Empty plate for food researchers to fill

29 NOVEMBER 2000

Agriculture and food researchers from around Australia, New Zealand and the United States attending the Agrifood Research Network meeting in the small NSW town of Tumbarumba this week have been told there is a research vacuum to fill as policy makers grapple with new problems.

Agriculture and food researchers from around Australia, New Zealand and the United States attending the Agrifood Research Network meeting in the small NSW town of Tumbarumba this week have been told there is a research vacuum to fill as policy makers grapple with new problems.

Associate Director of Charles Sturt University's (CSU) Centre for Rural Social Research, Associate Professor Ian Gray, said current issues including rural restructuring, genetic modification and environmental decay present challenges for policy makers who find little inspiration in old sources of advice.

The eighth annual conference of the Agrifood Research Network, with the theme Agriculture, Food and Public Policy: Issues for a New Century will be held on Friday 1 and Saturday 2 December.
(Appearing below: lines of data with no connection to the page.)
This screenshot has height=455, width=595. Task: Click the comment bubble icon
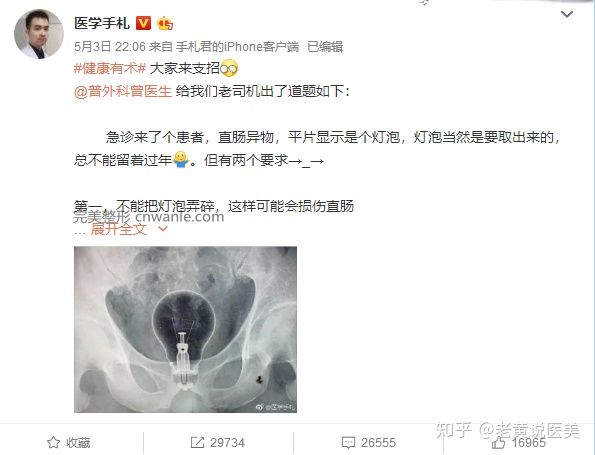pos(348,442)
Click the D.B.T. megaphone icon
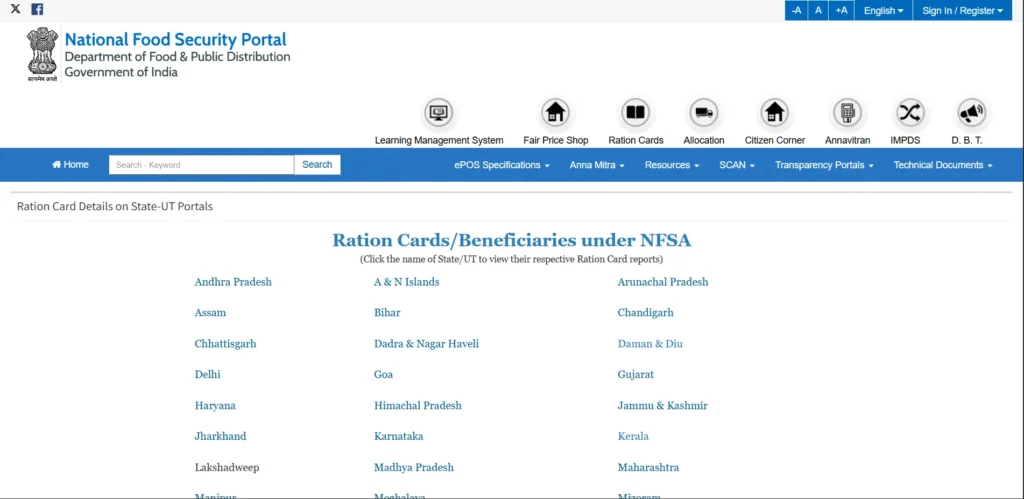This screenshot has height=499, width=1024. [970, 112]
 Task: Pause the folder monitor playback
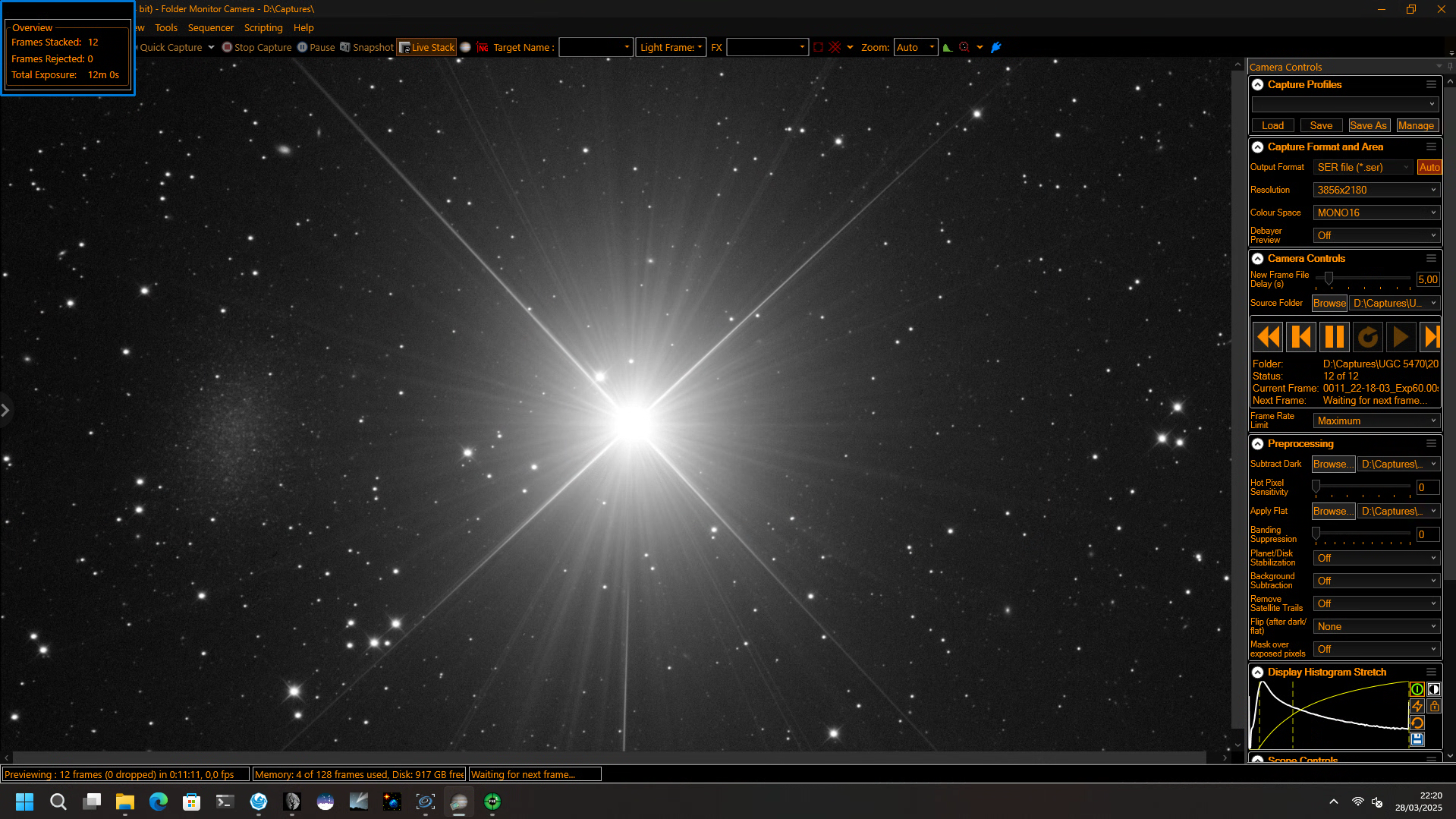tap(1335, 336)
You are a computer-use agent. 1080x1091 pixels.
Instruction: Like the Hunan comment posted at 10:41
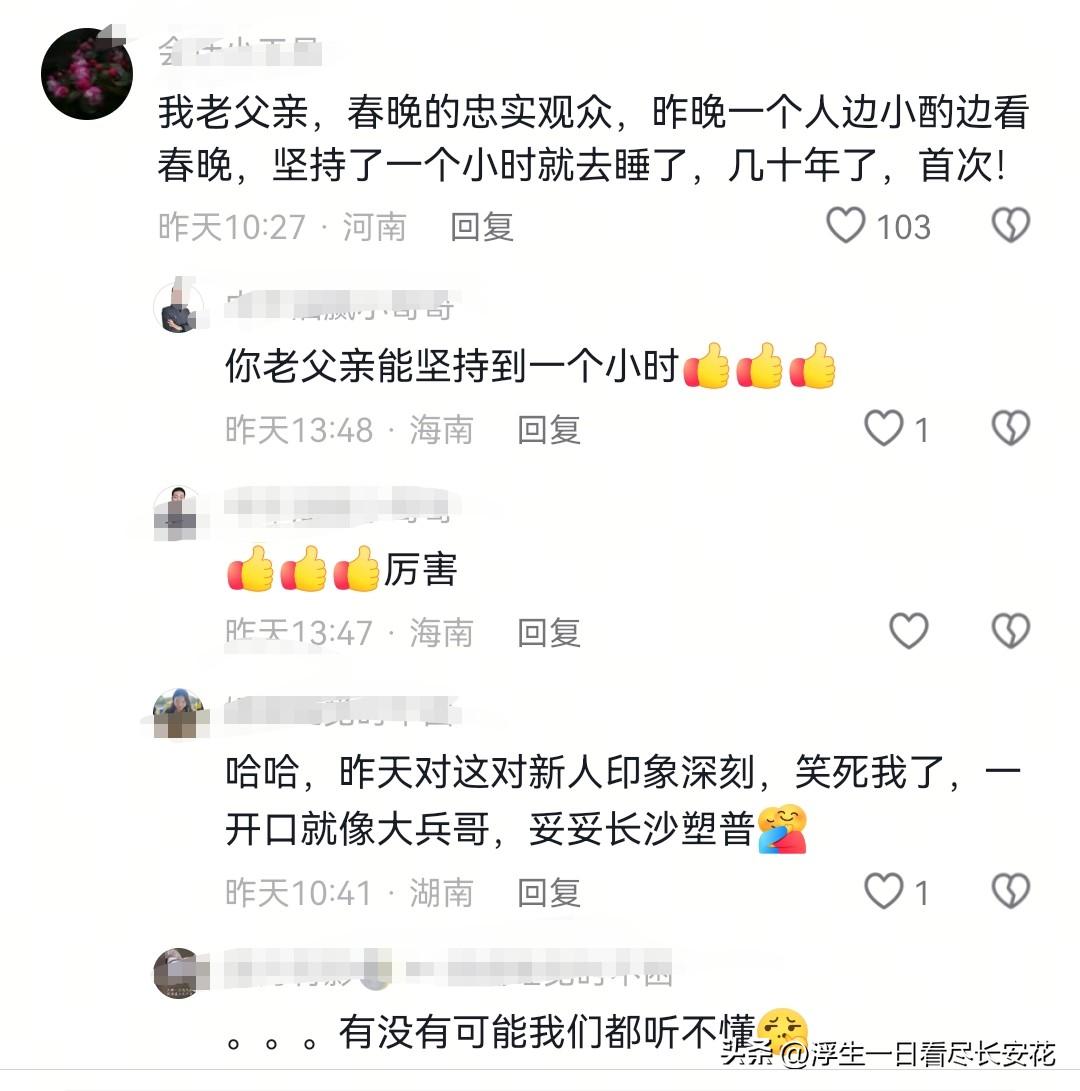[x=884, y=891]
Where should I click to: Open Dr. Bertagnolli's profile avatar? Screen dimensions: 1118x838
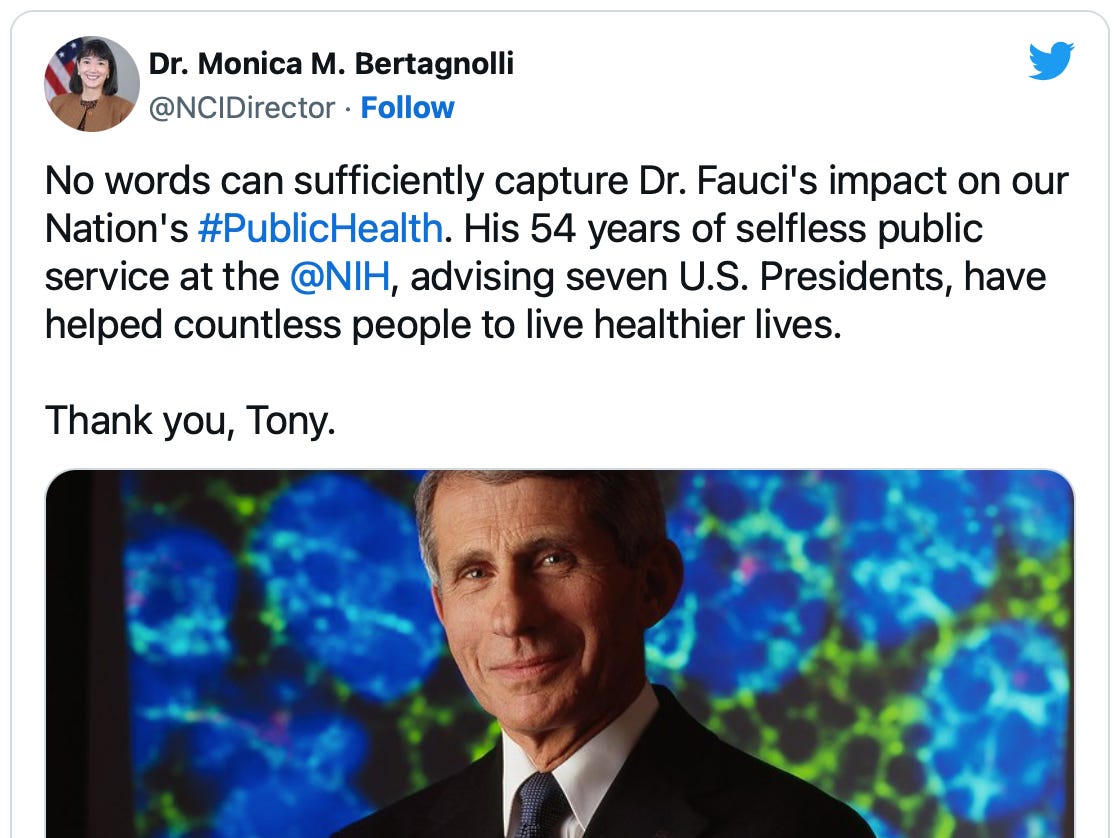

Leading international researchers will explore this theme in a range of addresses on genetically modified food, global food security and safety, organic food, rural restructuring, prospects for regional renewal and resource conservation.

Speakers include renowned author on globalisation, Professor Philip McMichael from Cornell University, United States, on Food for thought versus food for real: the global debate on food security; and Dr Hugh Campbell from the University of Otago, New Zealand, on What the Royal Commission on GMOs needs to know about Organic Agriculture in New Zealand.

Other topics include Social adjustment to agricultural restructuring: the impact of falling rural population densities; Neoliberalism, Individualism and Prospects for Regional Renewal; and Feeding a Growing City: Planning the provision of meat for Sydney in the new Century.

The Agrifood Research Network is a group of like-minded researchers from Australia and New Zealand working on global agriculture and food issues.

The annual conference, being held for the first time in regional NSW, is being organised by Charles Sturt University's Centre for Rural Social Research, the leading national centre for research into rural social issues in Australia.

With this year's rural focus, the organisers felt it was appropriate to meet in a rural location to experience some of these issues at a "grass roots" level.

Professor Gray said Tumbarumba, located in the foothills of the Snowy Mountains, is a town facing economic and environmental problems, yet it is a community adapting to change.

The town's Mayor, Mr George Martin, has been invited to speak about Tumbarumba's experience of change and how rural restructuring looks from the local perspective at the opening dinner at 7pm Thursday 30 November.